Wypił wodę i poparzył przełyk
Żywiec Zdrój czasowo wstrzymał sprzedaż produktów pochodzących z dwóch dni produkcji zakładu w Mirosławcu (Zachodniopomorskie). Wodą z tej partii poparzył się mieszkaniec Bolesławca.
Rzecznik Żywca Zdroju Martyna Węgrzyn poinformowała PAP, że woda pochodziła z zakładu w Mirosławcu, który jest obecnie kontrolowany przez specjalistów z sanepidu. "Inspektorzy otrzymali wszelkie informacje, m.in. dane z zapisu produkcji (...). Aktywnie współpracujemy z sanepidem i policją" - powiedziała. Dodała, że firma powołała również własną komisję specjalistów.

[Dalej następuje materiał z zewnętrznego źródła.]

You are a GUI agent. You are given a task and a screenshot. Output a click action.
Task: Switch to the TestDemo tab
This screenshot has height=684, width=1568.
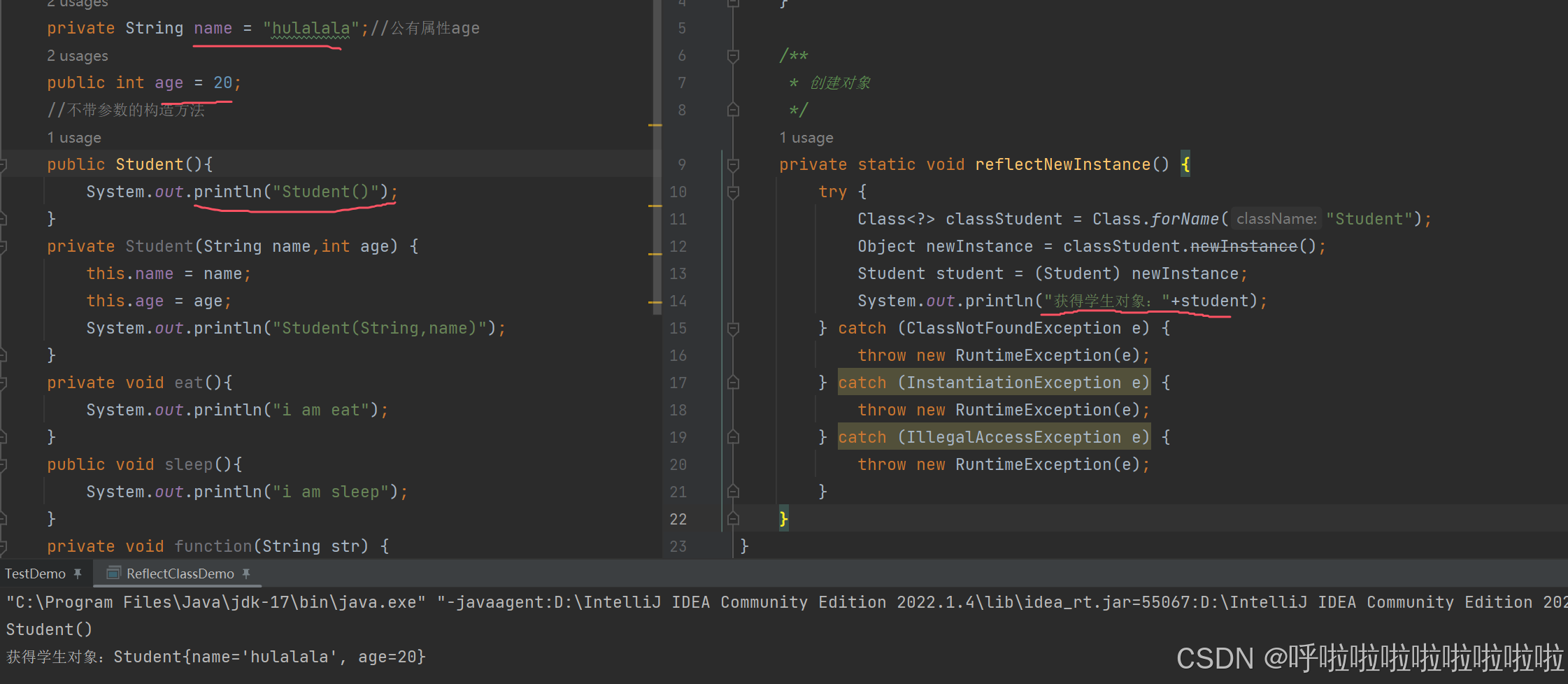(x=35, y=573)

Z informacji rzeczniczki wynika, że w zgrzewce, z której pochodziła woda wypita przez mieszkańca Bolesławca, znajdowały się produkty z dwóch dni produkcji. "To jest dla nas dość nietypowa sytuacja. Musimy to sprawdzić. W zgrzewce jest 12 produktów. Z fabryki wyjeżdżają zawsze produkty z danego momentu. Tutaj znalazła się woda z różnych dni. To dla nas zaskakujące i rodzi pytania" - powiedziała Węgrzyn.
Główny Inspektorat Sanitarny poinformował, że w czwartek przygotowano listy dystrybucyjne kwestionowanych partii wody gazowanej Żywioł Żywiec Zdrój, które będą wycofane z obrotu handlowego. Dotychczas nie ma dowodów na to, że woda ta stanowi zagrożenie dla zdrowia.

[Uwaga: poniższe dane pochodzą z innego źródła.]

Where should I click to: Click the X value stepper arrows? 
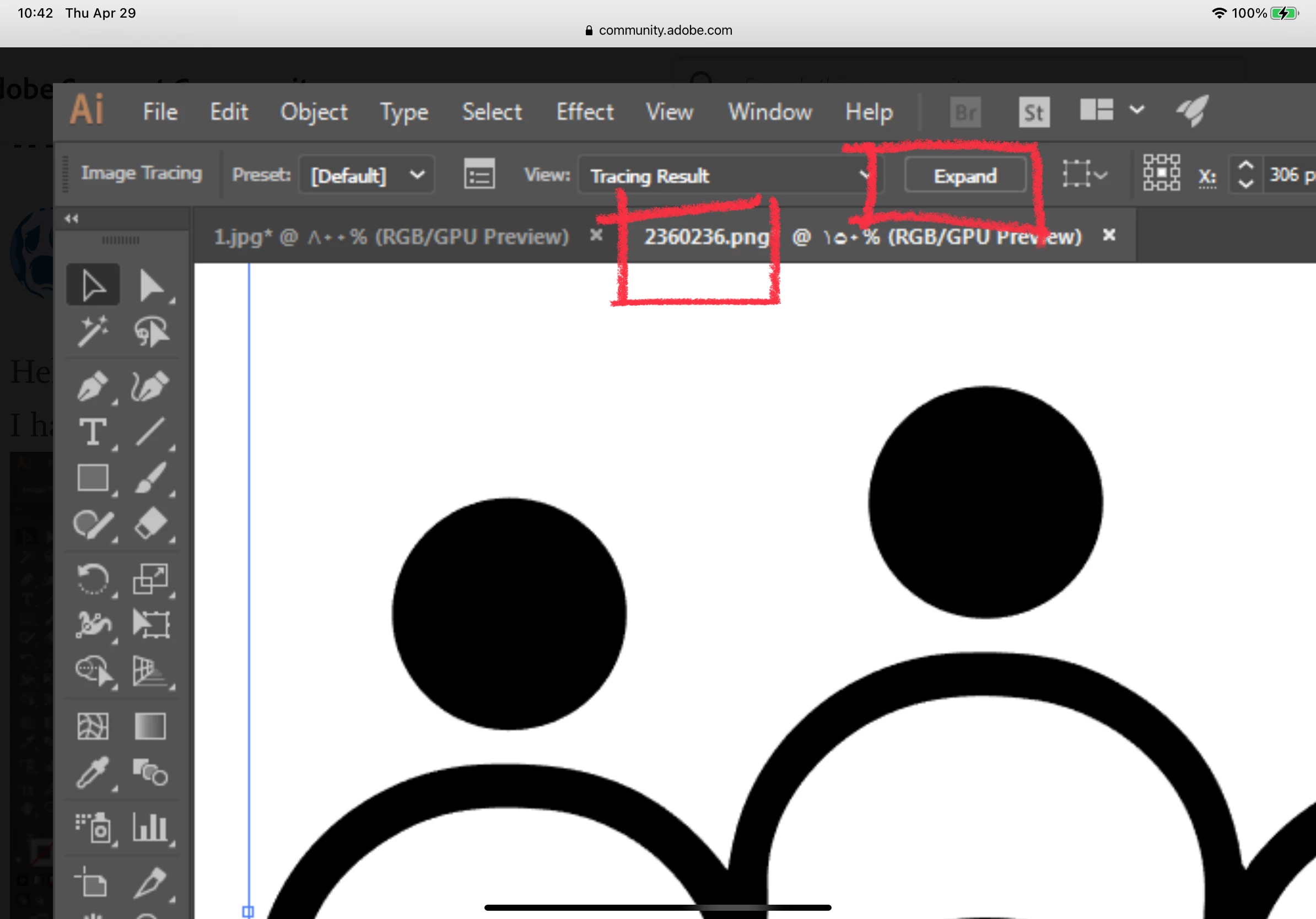tap(1245, 174)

O przypadku poparzenia przełyku u mężczyzny, który pił wodę mineralną organy inspekcji sanitarnej poinformowała policja.
"Na obecnym etapie postępowania wyjaśniającego, poza wyżej wymienionym przypadkiem poparzenia, nie ma dotychczas dowodów na to, że woda Żywioł Żywiec Zdrój stanowi zagrożenie dla zdrowia konsumentów. Wszystkie działania, zarówno Państwowej Inspekcji Sanitarnej oraz producenta mają na celu pełne wyjaśnienie sprawy, a wycofywanie produktów z obrotu handlowego prowadzone jest na zasadzie ostrożności" – wyjaśniono.